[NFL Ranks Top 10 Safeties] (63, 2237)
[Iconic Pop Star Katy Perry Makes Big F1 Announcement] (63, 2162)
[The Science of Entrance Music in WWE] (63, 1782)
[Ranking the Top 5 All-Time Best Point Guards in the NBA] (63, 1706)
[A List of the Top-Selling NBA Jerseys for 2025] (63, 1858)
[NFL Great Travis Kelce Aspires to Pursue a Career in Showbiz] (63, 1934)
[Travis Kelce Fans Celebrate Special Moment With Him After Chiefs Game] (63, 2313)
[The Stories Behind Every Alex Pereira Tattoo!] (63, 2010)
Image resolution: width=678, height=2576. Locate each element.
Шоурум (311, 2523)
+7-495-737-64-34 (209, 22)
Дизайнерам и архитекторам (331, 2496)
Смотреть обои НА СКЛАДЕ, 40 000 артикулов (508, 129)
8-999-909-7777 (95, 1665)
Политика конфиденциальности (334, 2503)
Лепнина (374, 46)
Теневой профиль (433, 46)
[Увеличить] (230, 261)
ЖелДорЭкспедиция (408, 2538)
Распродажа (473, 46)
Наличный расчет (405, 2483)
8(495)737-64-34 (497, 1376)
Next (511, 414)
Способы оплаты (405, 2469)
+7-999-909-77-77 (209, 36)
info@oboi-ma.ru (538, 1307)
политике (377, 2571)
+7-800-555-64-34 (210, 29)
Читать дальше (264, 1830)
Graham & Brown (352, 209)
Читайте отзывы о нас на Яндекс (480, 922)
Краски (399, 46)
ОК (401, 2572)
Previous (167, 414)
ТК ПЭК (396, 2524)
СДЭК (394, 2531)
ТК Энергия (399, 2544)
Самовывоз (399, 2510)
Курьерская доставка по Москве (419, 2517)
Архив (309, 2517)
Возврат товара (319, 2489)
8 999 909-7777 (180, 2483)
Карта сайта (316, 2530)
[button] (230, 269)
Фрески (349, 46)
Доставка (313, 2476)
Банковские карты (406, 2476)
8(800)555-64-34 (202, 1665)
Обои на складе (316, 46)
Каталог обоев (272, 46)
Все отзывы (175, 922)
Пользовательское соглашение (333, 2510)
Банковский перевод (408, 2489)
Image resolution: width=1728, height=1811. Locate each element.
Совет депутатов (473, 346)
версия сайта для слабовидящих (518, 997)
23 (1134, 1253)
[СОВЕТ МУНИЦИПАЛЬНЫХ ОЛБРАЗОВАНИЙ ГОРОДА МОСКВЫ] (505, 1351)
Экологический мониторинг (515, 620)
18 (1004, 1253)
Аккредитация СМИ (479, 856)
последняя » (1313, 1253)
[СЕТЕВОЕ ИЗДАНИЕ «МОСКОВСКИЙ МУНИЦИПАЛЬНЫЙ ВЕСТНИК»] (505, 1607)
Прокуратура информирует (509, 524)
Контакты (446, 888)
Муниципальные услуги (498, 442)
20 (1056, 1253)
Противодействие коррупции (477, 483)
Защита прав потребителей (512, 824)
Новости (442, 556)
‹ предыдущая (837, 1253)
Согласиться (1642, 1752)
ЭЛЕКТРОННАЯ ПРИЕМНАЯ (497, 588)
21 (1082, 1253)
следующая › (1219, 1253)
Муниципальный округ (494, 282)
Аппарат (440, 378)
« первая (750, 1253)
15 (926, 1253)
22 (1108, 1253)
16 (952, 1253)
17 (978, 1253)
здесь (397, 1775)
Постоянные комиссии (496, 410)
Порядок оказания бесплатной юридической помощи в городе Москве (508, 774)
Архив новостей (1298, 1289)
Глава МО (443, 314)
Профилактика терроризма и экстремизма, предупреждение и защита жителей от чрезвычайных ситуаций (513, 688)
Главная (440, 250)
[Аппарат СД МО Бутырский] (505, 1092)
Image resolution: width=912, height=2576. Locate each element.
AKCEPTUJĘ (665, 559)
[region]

=== Your goal ===
Retype all of the records so that every line matches the original exactly.

=== Exercise response ===
[NFL Ranks Top 10 Safeties] (63, 2237)
[Iconic Pop Star Katy Perry Makes Big F1 Announcement] (63, 2162)
[The Science of Entrance Music in WWE] (63, 1782)
[Ranking the Top 5 All-Time Best Point Guards in the NBA] (63, 1706)
[A List of the Top-Selling NBA Jerseys for 2025] (63, 1858)
[NFL Great Travis Kelce Aspires to Pursue a Career in Showbiz] (63, 1934)
[Travis Kelce Fans Celebrate Special Moment With Him After Chiefs Game] (63, 2313)
[The Stories Behind Every Alex Pereira Tattoo!] (63, 2010)
Image resolution: width=678, height=2576. Locate each element.
Шоурум (311, 2523)
+7-495-737-64-34 (209, 22)
Дизайнерам и архитекторам (331, 2496)
Смотреть обои НА СКЛАДЕ, 40 000 артикулов (508, 129)
8-999-909-7777 (95, 1665)
Политика конфиденциальности (334, 2503)
Лепнина (374, 46)
Теневой профиль (433, 46)
[Увеличить] (230, 261)
ЖелДорЭкспедиция (408, 2538)
Распродажа (473, 46)
Наличный расчет (405, 2483)
8(495)737-64-34 (497, 1376)
Next (511, 414)
Способы оплаты (405, 2469)
+7-999-909-77-77 (209, 36)
info@oboi-ma.ru (538, 1307)
политике (377, 2571)
+7-800-555-64-34 (210, 29)
Читать дальше (264, 1830)
Graham & Brown (352, 209)
Читайте отзывы о нас на Яндекс (480, 922)
Краски (399, 46)
ОК (401, 2572)
Previous (167, 414)
ТК ПЭК (396, 2524)
СДЭК (394, 2531)
ТК Энергия (399, 2544)
Самовывоз (399, 2510)
Курьерская доставка по Москве (419, 2517)
Архив (309, 2517)
Возврат товара (319, 2489)
8 999 909-7777 (180, 2483)
Карта сайта (316, 2530)
[button] (230, 269)
Фрески (349, 46)
Доставка (313, 2476)
Банковские карты (406, 2476)
8(800)555-64-34 (202, 1665)
Обои на складе (316, 46)
Каталог обоев (272, 46)
Все отзывы (175, 922)
Пользовательское соглашение (333, 2510)
Банковский перевод (408, 2489)
Image resolution: width=1728, height=1811. Locate each element.
Совет депутатов (473, 346)
версия сайта для слабовидящих (518, 997)
23 (1134, 1253)
[СОВЕТ МУНИЦИПАЛЬНЫХ ОЛБРАЗОВАНИЙ ГОРОДА МОСКВЫ] (505, 1351)
Экологический мониторинг (515, 620)
18 (1004, 1253)
Аккредитация СМИ (479, 856)
последняя » (1313, 1253)
[СЕТЕВОЕ ИЗДАНИЕ «МОСКОВСКИЙ МУНИЦИПАЛЬНЫЙ ВЕСТНИК»] (505, 1607)
Прокуратура информирует (509, 524)
Контакты (446, 888)
Муниципальные услуги (498, 442)
20 (1056, 1253)
Противодействие коррупции (477, 483)
Защита прав потребителей (512, 824)
Новости (442, 556)
‹ предыдущая (837, 1253)
Согласиться (1642, 1752)
ЭЛЕКТРОННАЯ ПРИЕМНАЯ (497, 588)
21 (1082, 1253)
следующая › (1219, 1253)
Муниципальный округ (494, 282)
Аппарат (440, 378)
« первая (750, 1253)
15 (926, 1253)
22 (1108, 1253)
16 (952, 1253)
17 (978, 1253)
здесь (397, 1775)
Постоянные комиссии (496, 410)
Порядок оказания бесплатной юридической помощи в городе Москве (508, 774)
Архив новостей (1298, 1289)
Глава МО (443, 314)
Профилактика терроризма и экстремизма, предупреждение и защита жителей от чрезвычайных ситуаций (513, 688)
Главная (440, 250)
[Аппарат СД МО Бутырский] (505, 1092)
Image resolution: width=912, height=2576. Locate each element.
AKCEPTUJĘ (665, 559)
[region]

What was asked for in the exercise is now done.